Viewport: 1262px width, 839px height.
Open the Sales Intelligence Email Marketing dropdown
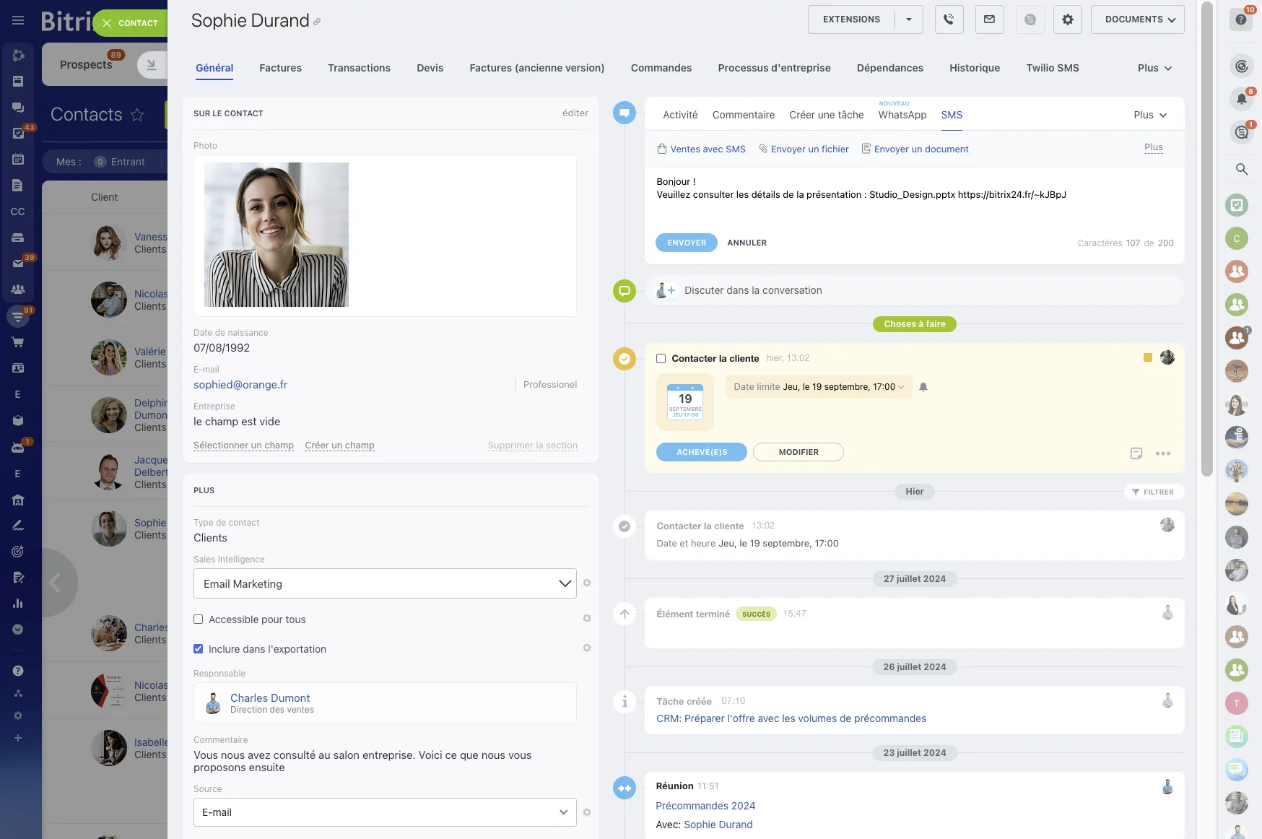tap(385, 583)
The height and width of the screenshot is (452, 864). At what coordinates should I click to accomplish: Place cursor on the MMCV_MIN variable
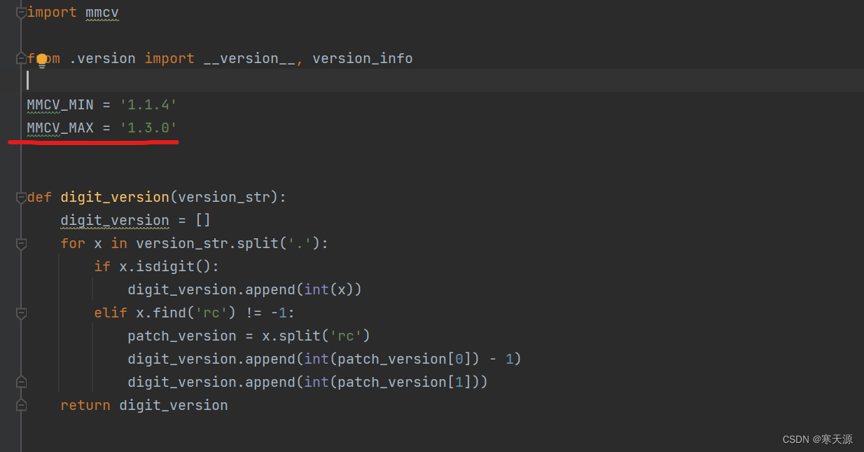tap(60, 105)
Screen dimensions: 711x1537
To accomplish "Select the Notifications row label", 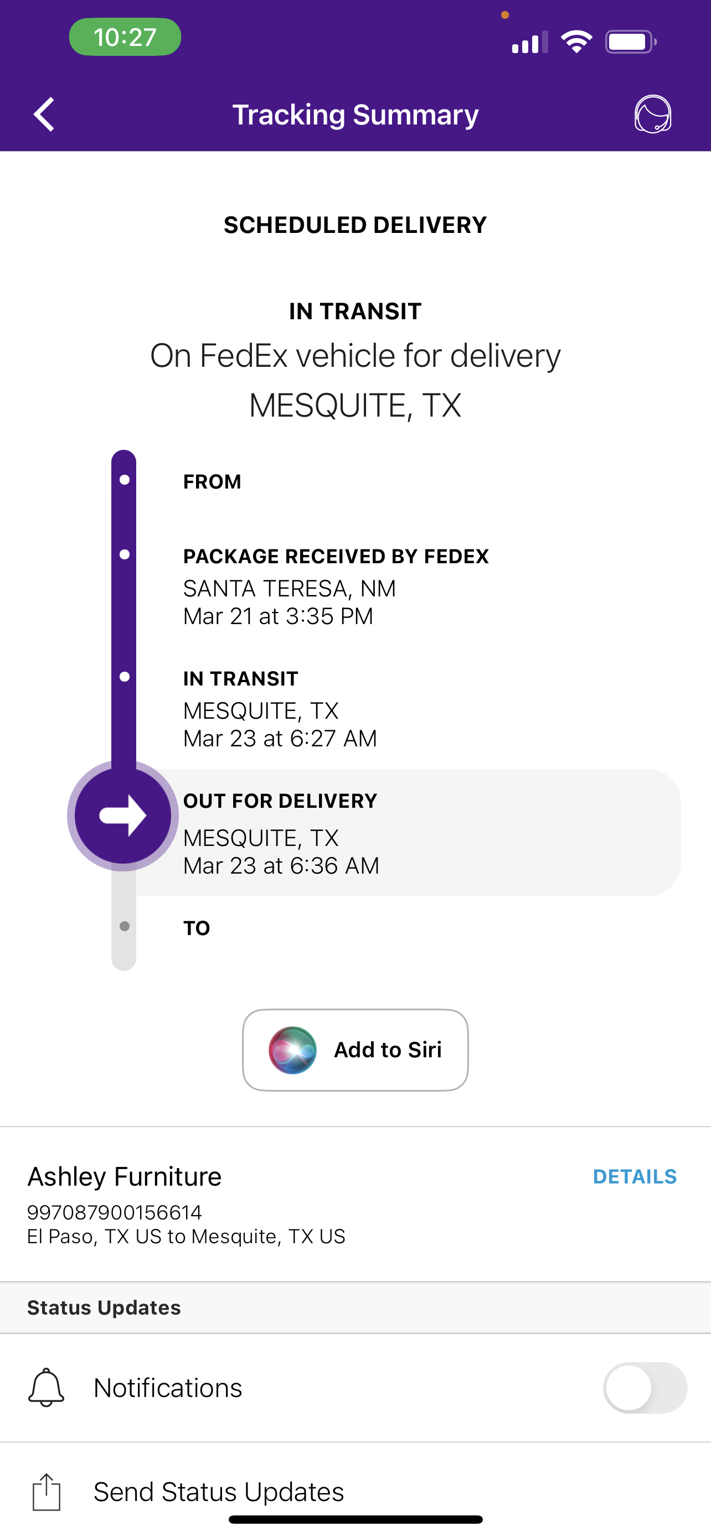I will tap(168, 1388).
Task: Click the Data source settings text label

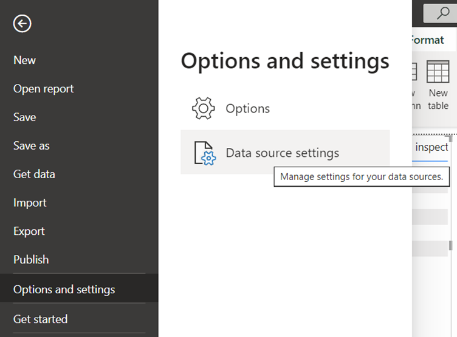Action: pos(282,153)
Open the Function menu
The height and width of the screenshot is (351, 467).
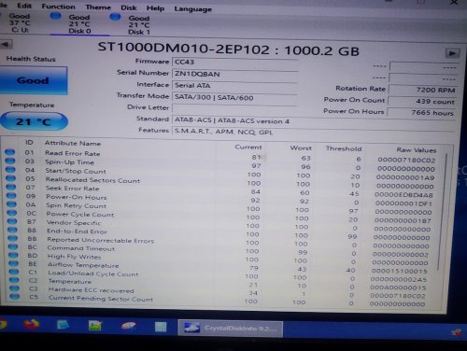click(x=58, y=7)
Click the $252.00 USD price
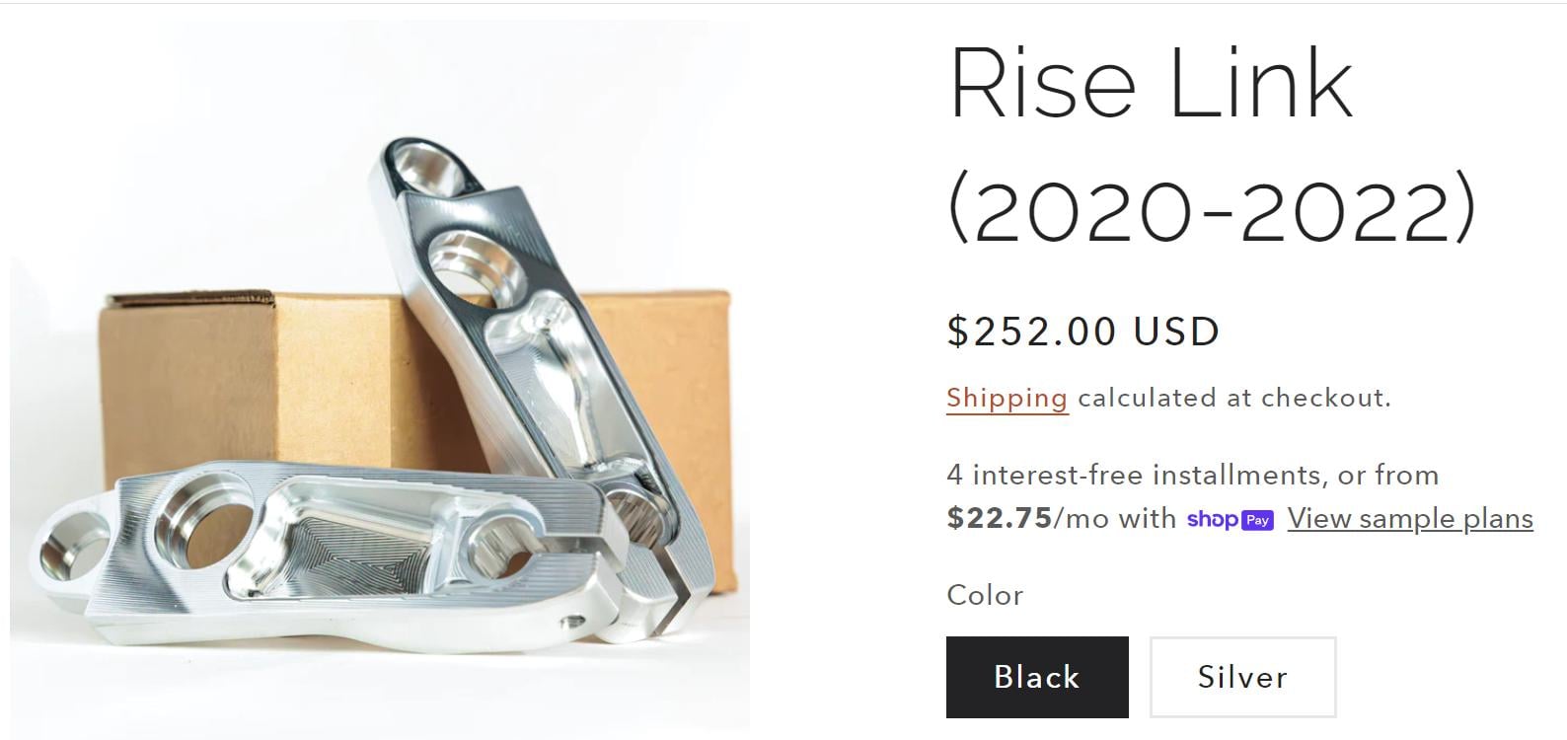Screen dimensions: 1567x740 click(1083, 332)
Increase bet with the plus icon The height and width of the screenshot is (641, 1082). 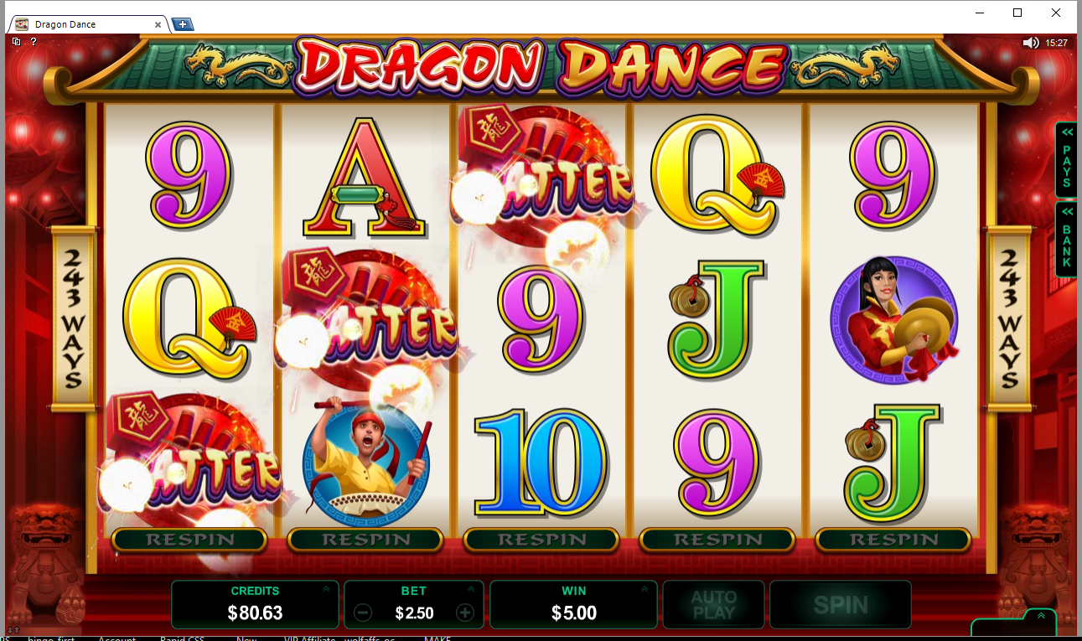click(x=465, y=613)
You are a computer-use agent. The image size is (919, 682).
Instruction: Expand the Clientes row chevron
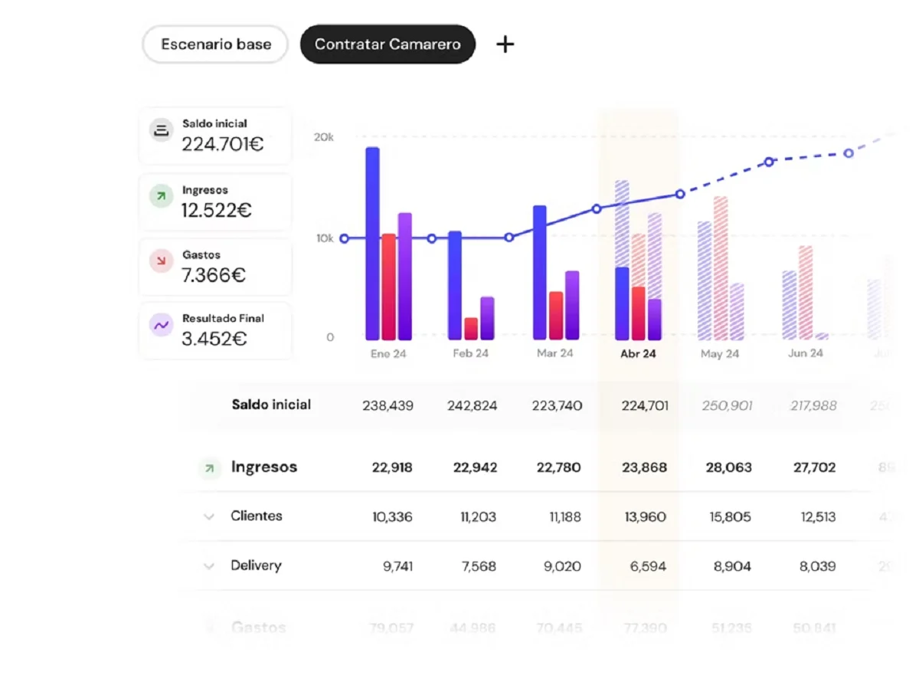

Your instructions
Leave out the pictures. Return exactly the lines from the first line of the records to the line bearing "Screen dimensions: 711x1537", inclusive.

Response area
Viewport: 1262px width, 839px height.
Open the Sales Intelligence Email Marketing dropdown
tap(385, 583)
The height and width of the screenshot is (452, 864). At what coordinates should I click to accomplish: Place cursor on the MMCV_MIN variable
tap(60, 105)
Screen dimensions: 711x1537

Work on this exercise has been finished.